Nokia’s Alcatel Bid Seen Drawing Fresh U.S. Security ReviewDavid McLaughlin
Nokia Oyj will probably have to pass a U.S. national security review before buying Alcatel-Lucent SA, just as Alcatel did almost a decade ago when it agreed to wall off some operations of Lucent Technologies.
The 2006 acquisition, which included Lucent’s Nobel-prize winning Bell Labs research facility, was scrutinized by a U.S. security panel that examines foreign acquisitions of American businesses. The $16.6 billion deal with Nokia will get a fresh review because the companies make technology the government considers sensitive, said several lawyers and advisers who specialize in cross-border transactions.
“There is a strong nexus to national security because it involves the telecommunications sector and Alcatel has security clearance to do work for the U.S. government,” said Farhad Jalinous, an attorney at Kaye Scholer LLP in Washington. Jalinous isn’t involved in the Nokia-Alcatel deal. His comments were echoed by other lawyers who said they couldn’t speak publicly about the issue because they had business conflicts.
Nokia agreed to acquire Alcatel in what would be the largest acquisition yet by the Finnish network-equipment supplier. The combined entity would become the biggest maker of equipment that powers mobile-phone networks, surpassing Sweden’s Ericsson AB and Huawei Technologies Co. of China, according to researcher IDC.
Deals in the telecommunications industry traditionally draw scrutiny from the Committee on Foreign Investment in the U.S., a panel led by the Treasury Department, which reviews foreign acquisitions of U.S. business to protect national security. CFIUS can impose conditions on companies if it determines there are any risks.
Alcatel Chief Executive Officer Michel Combes said on a conference call Wednesday that he’s convinced the bid will get U.S. government approval.
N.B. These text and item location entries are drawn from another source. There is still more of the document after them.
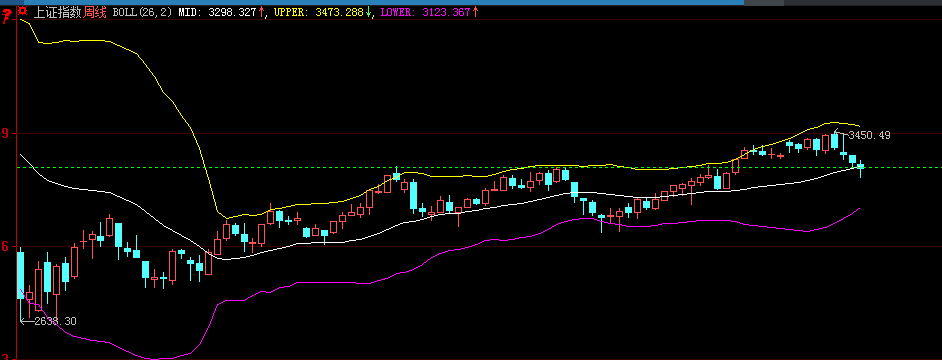Open the red gear settings icon
This screenshot has width=942, height=360.
pos(22,11)
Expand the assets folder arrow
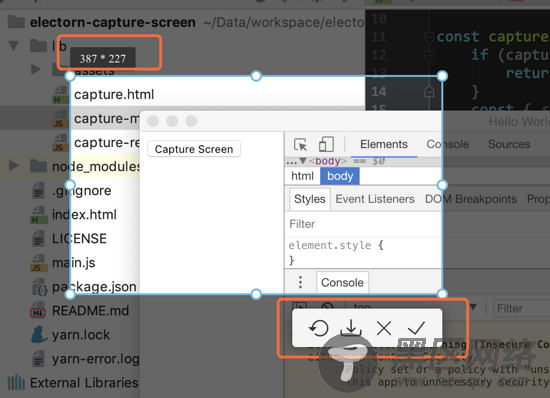 coord(35,69)
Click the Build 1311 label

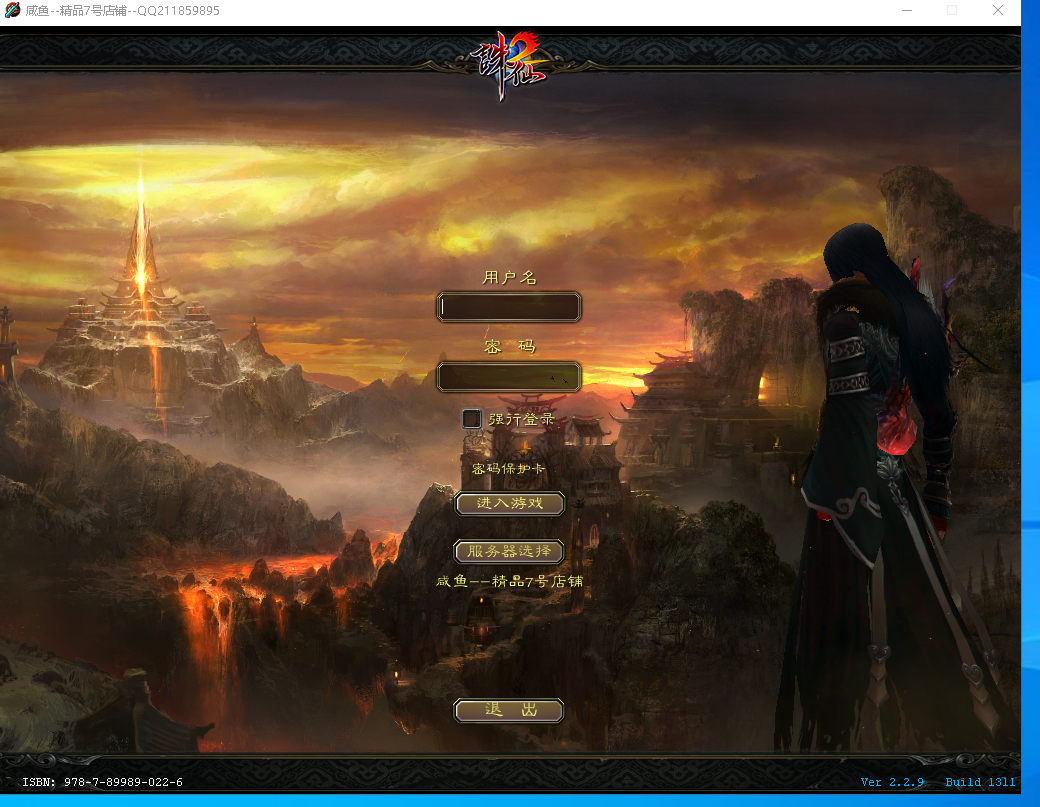point(980,782)
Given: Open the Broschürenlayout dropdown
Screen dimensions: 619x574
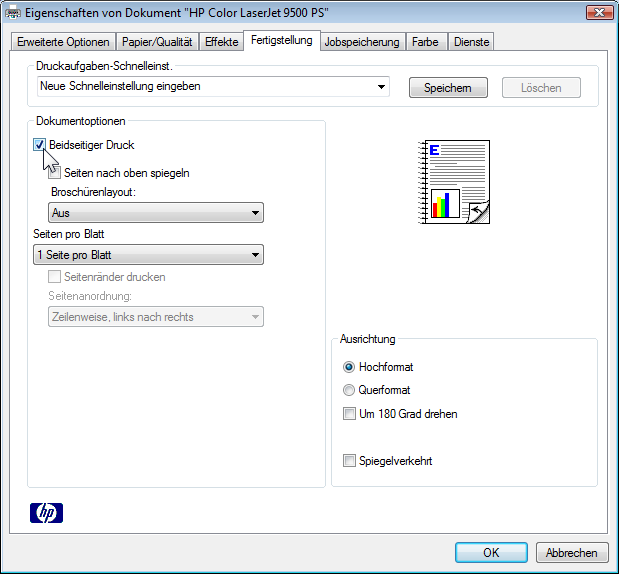Looking at the screenshot, I should 155,213.
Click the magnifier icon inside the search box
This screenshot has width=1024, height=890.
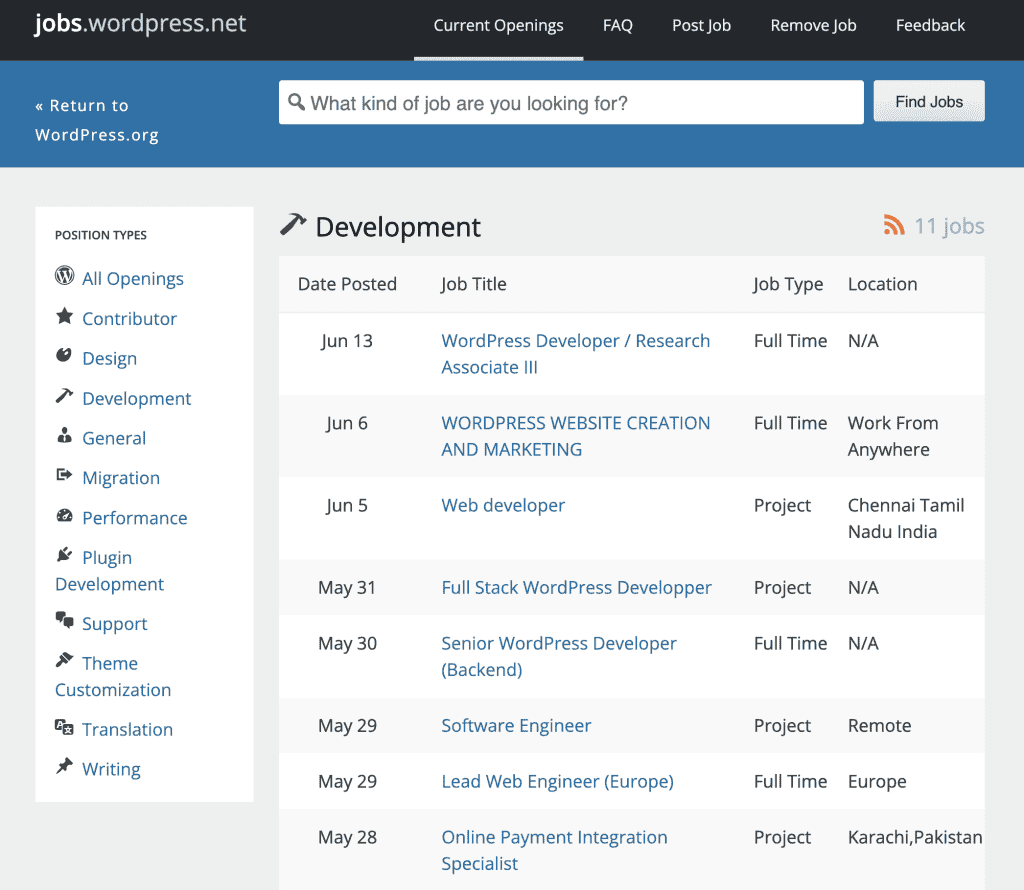click(297, 101)
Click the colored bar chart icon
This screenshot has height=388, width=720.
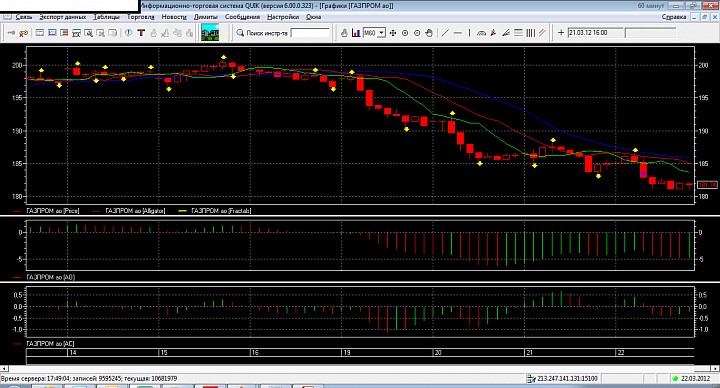pyautogui.click(x=356, y=33)
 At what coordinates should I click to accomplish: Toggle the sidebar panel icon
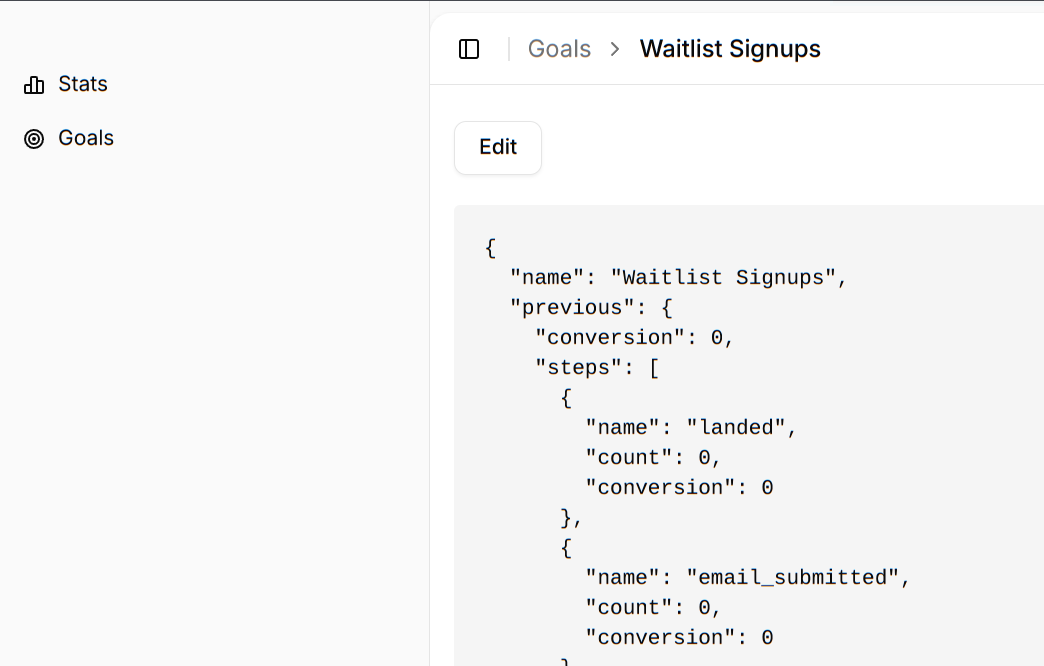pos(469,49)
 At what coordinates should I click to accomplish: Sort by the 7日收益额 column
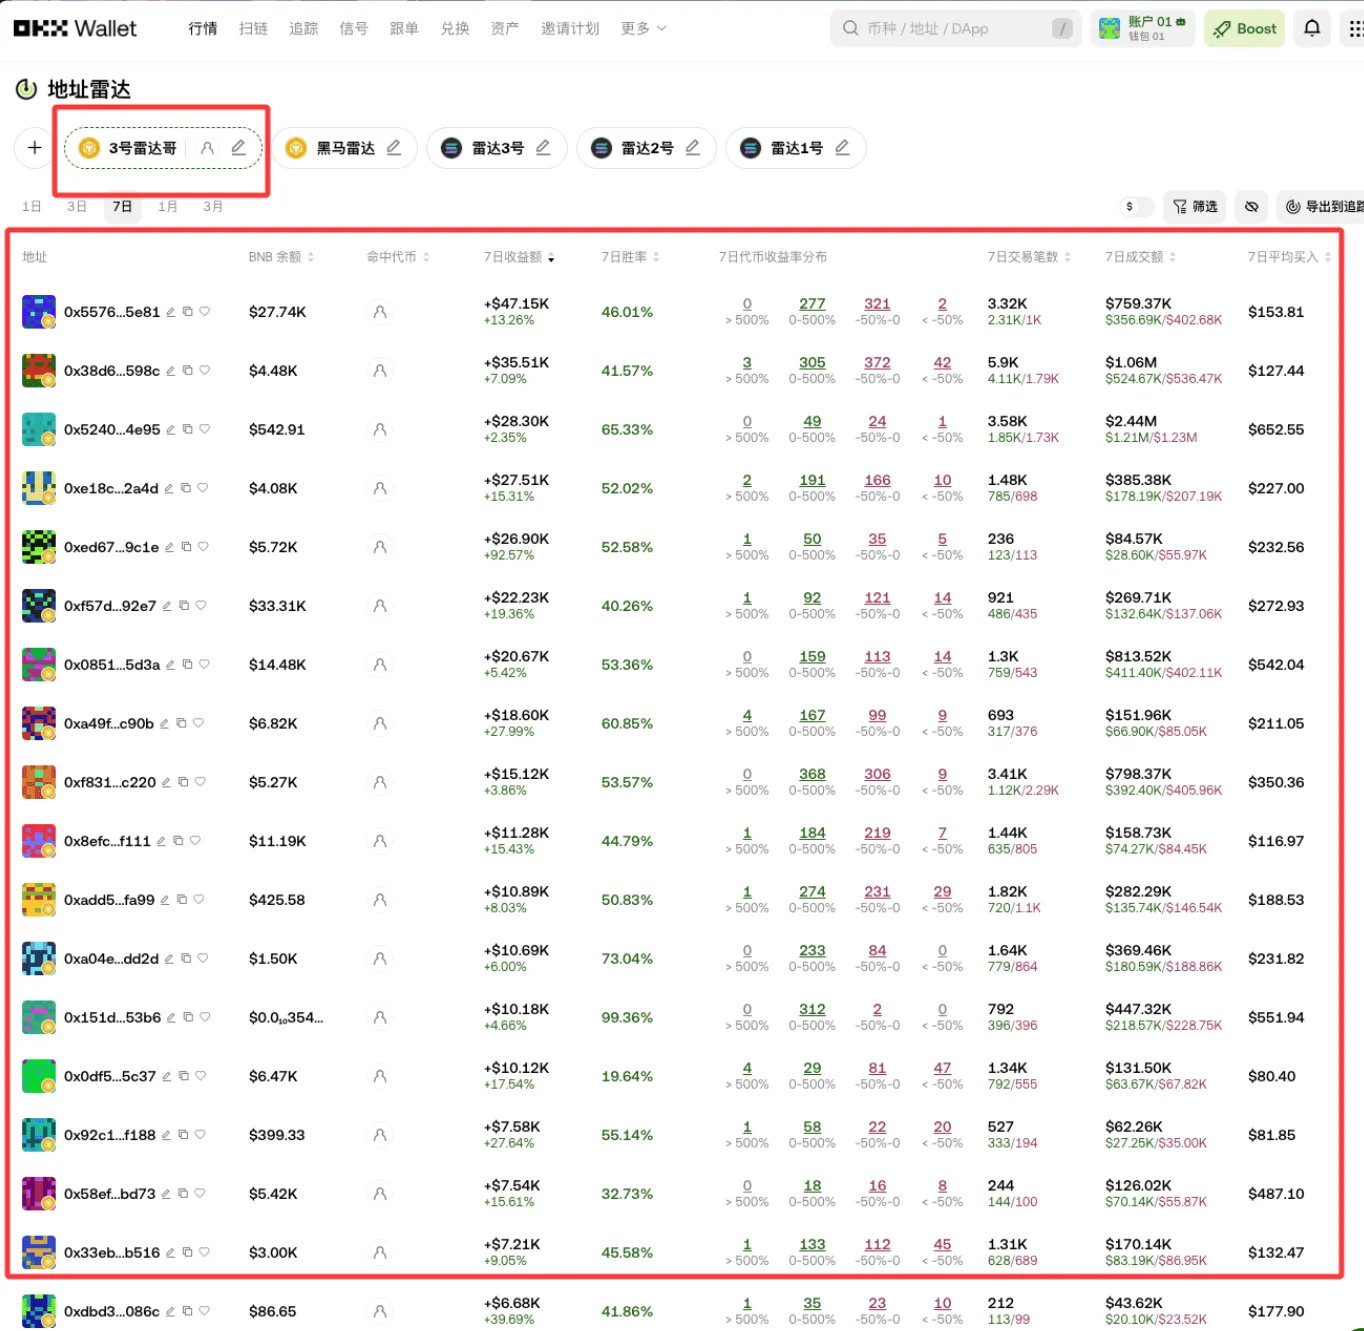click(518, 257)
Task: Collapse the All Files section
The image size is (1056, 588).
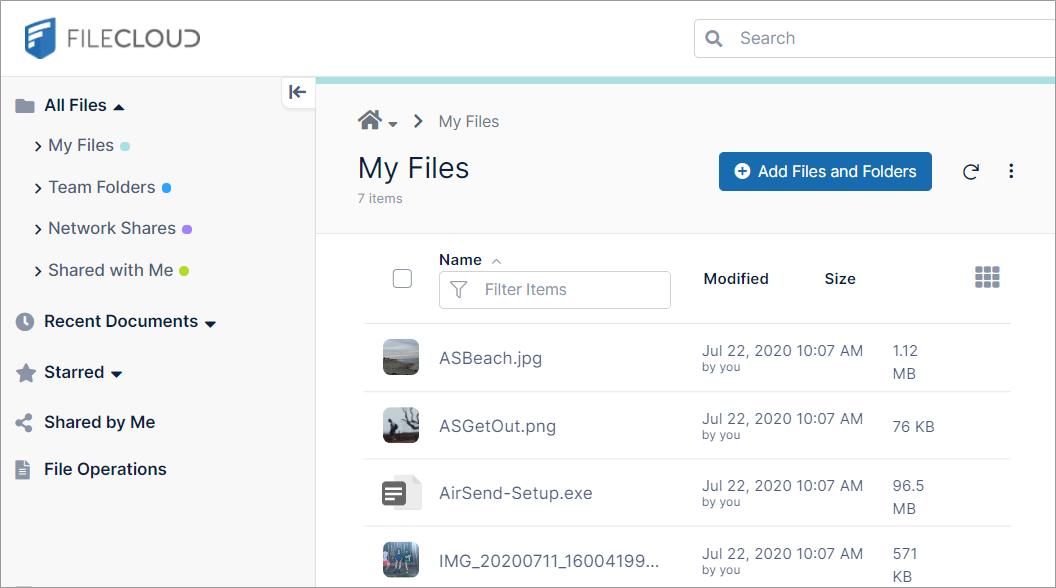Action: pos(118,105)
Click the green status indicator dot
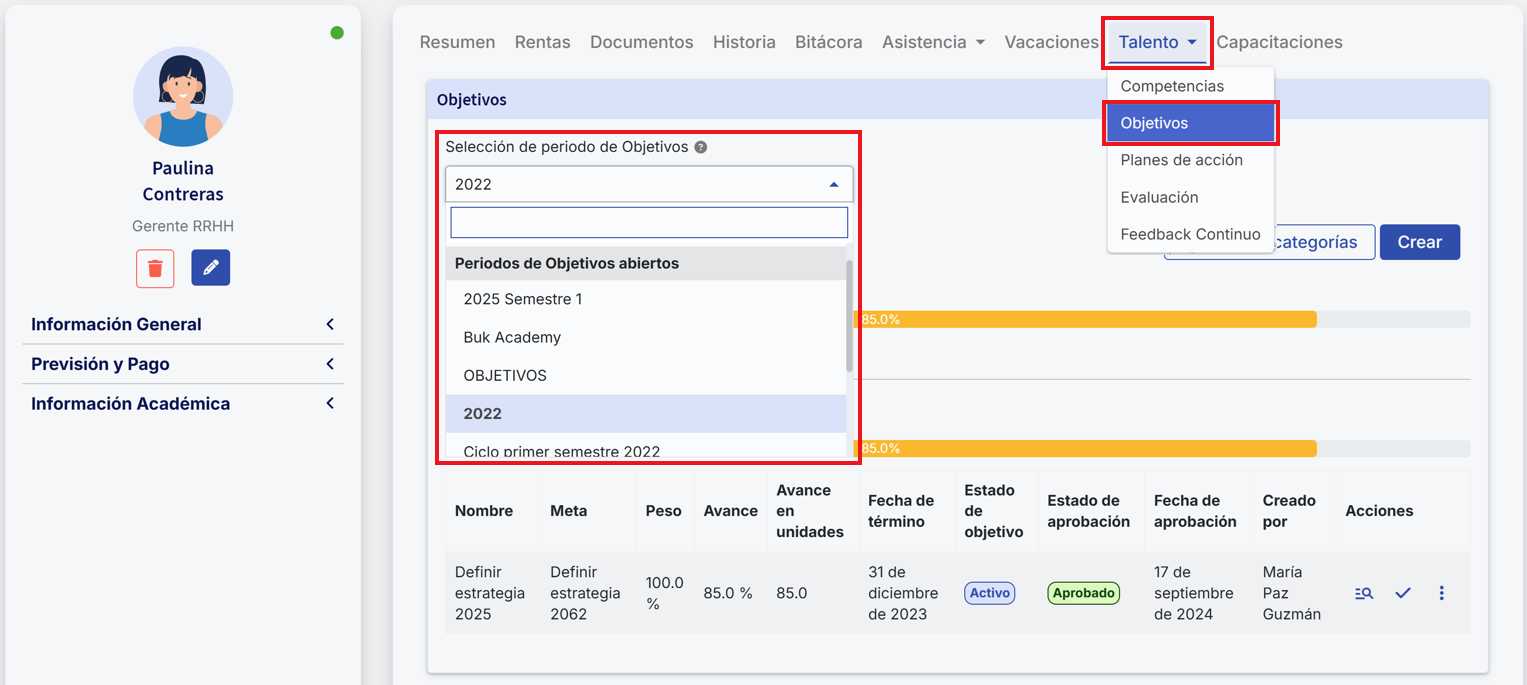 [337, 33]
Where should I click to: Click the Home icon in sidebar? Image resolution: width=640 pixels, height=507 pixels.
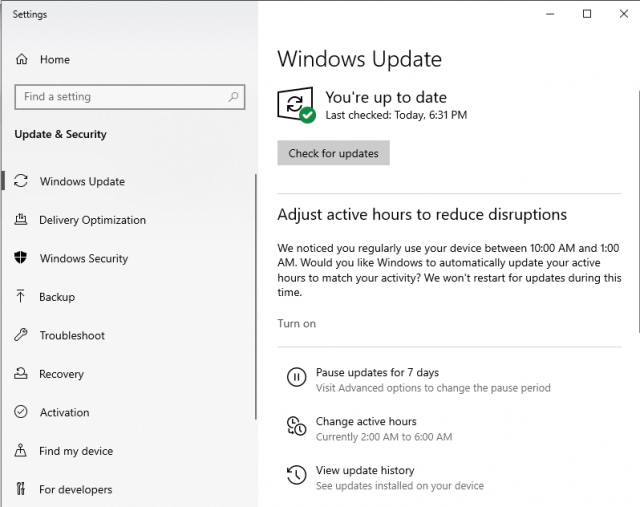21,60
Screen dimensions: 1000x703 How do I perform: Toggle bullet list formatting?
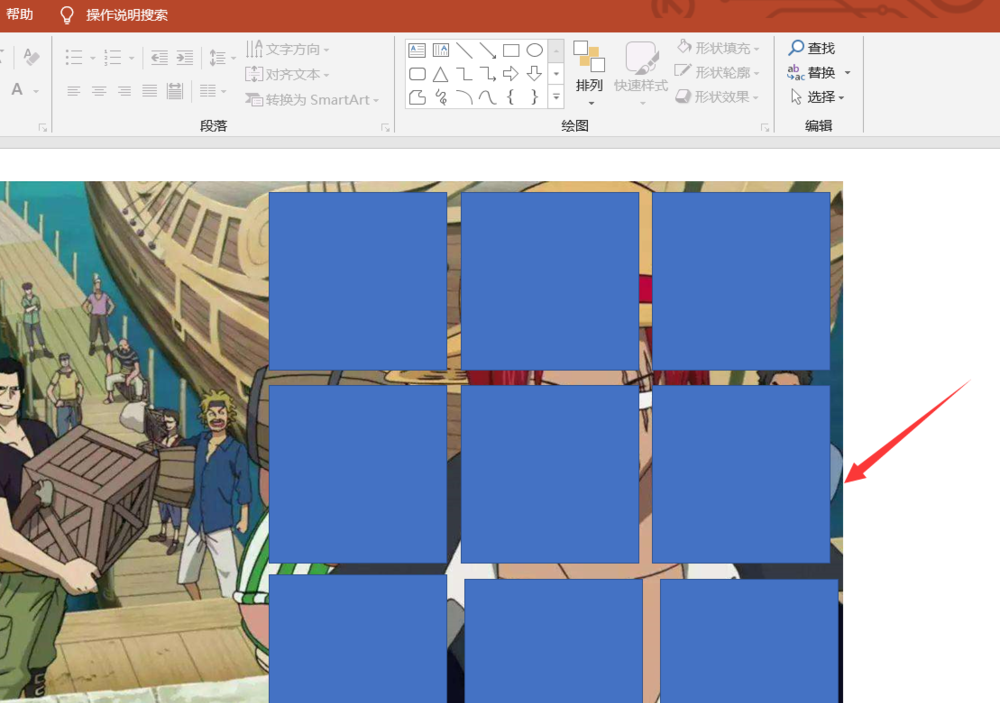coord(75,57)
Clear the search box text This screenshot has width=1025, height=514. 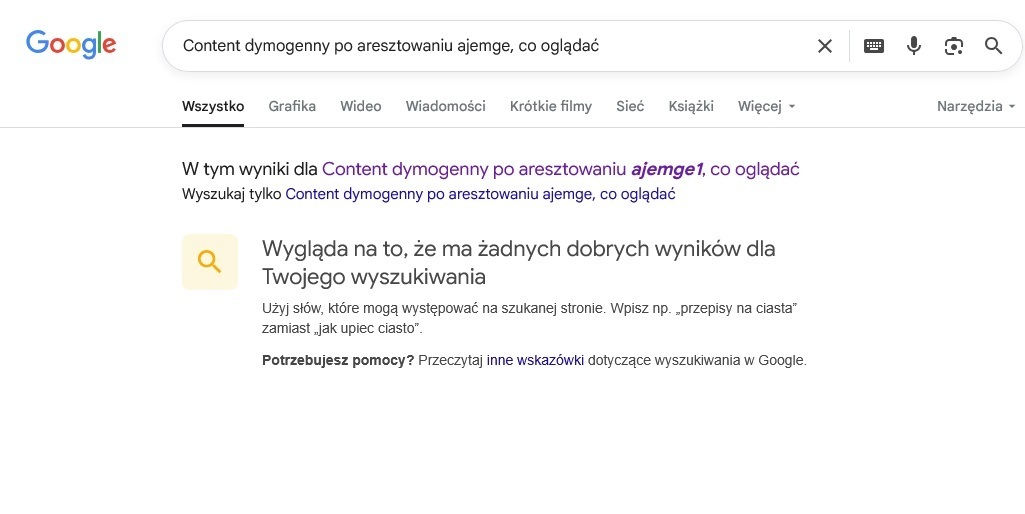pyautogui.click(x=825, y=46)
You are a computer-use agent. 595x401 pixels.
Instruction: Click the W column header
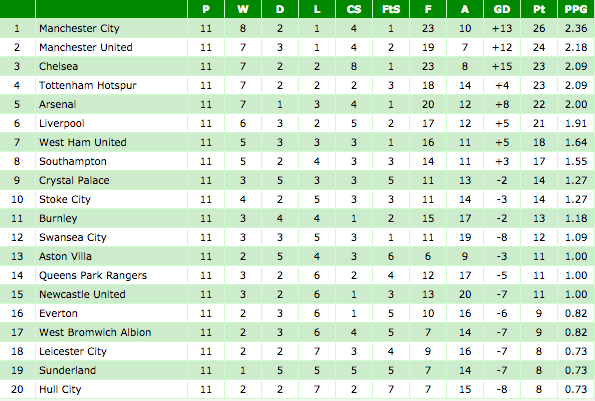pos(243,9)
CFIUS cleared Alcatel’s acquisition of Lucent after negotiating a national security agreement with the French company, according to the manufacturer’s annual report. Alcatel agreed to establish a separate subsidiary to perform work for the U.S. government and hold certain “sensitive assets” associated with Lucent’s Bell Labs.
A special security agreement limited Alcatel’s control and influence over the subsidiary and restricted “the flow of certain information,” Alcatel said in the report.
The fact that Alcatel has been through the CFIUS process previously will help a new review if Nokia reaches an agreement to buy the company, according to Jalinous. He expects CFIUS will approve any transaction.